How to complete this task: Using the entries below, output exactly the line containing "Instruction: Open the" and all lines that follow it to the end.

Input for this task:

################

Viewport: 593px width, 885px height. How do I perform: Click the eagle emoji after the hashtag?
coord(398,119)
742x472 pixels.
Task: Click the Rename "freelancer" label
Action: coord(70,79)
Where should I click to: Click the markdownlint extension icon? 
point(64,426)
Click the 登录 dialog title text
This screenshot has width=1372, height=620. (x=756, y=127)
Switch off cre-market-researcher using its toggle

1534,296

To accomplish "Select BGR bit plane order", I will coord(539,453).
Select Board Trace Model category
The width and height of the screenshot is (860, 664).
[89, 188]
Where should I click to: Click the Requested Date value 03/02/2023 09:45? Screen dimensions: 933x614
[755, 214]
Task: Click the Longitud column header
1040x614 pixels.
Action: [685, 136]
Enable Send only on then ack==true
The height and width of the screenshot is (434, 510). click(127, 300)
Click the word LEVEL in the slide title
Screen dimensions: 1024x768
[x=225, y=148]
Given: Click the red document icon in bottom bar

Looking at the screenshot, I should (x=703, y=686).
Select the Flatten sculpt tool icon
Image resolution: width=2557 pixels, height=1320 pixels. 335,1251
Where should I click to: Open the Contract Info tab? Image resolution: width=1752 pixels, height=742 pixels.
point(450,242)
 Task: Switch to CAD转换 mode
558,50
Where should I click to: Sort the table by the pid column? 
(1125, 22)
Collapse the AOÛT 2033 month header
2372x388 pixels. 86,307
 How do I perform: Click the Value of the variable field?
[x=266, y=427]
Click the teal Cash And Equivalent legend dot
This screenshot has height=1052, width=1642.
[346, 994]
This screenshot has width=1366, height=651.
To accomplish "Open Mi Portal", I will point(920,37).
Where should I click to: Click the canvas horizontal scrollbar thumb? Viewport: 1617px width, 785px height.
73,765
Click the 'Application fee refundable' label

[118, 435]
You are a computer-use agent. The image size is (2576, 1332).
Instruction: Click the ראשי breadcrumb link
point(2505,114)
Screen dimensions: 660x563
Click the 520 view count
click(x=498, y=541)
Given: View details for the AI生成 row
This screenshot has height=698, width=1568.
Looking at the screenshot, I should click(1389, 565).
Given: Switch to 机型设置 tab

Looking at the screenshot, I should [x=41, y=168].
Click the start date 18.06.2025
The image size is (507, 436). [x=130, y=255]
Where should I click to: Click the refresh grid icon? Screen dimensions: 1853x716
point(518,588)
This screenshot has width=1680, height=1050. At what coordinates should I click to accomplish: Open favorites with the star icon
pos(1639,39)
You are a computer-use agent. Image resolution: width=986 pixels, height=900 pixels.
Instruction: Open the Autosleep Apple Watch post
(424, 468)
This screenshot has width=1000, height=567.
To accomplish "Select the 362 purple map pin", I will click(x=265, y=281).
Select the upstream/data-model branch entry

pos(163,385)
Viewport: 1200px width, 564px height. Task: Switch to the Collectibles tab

################

Result below:
Instruction: Open the Autosleep Apple Watch post
(424, 468)
This screenshot has width=1000, height=567.
To accomplish "Select the 362 purple map pin", I will click(x=265, y=281).
Select the upstream/data-model branch entry

pos(163,385)
Viewport: 1200px width, 564px height. Task: Switch to the Collectibles tab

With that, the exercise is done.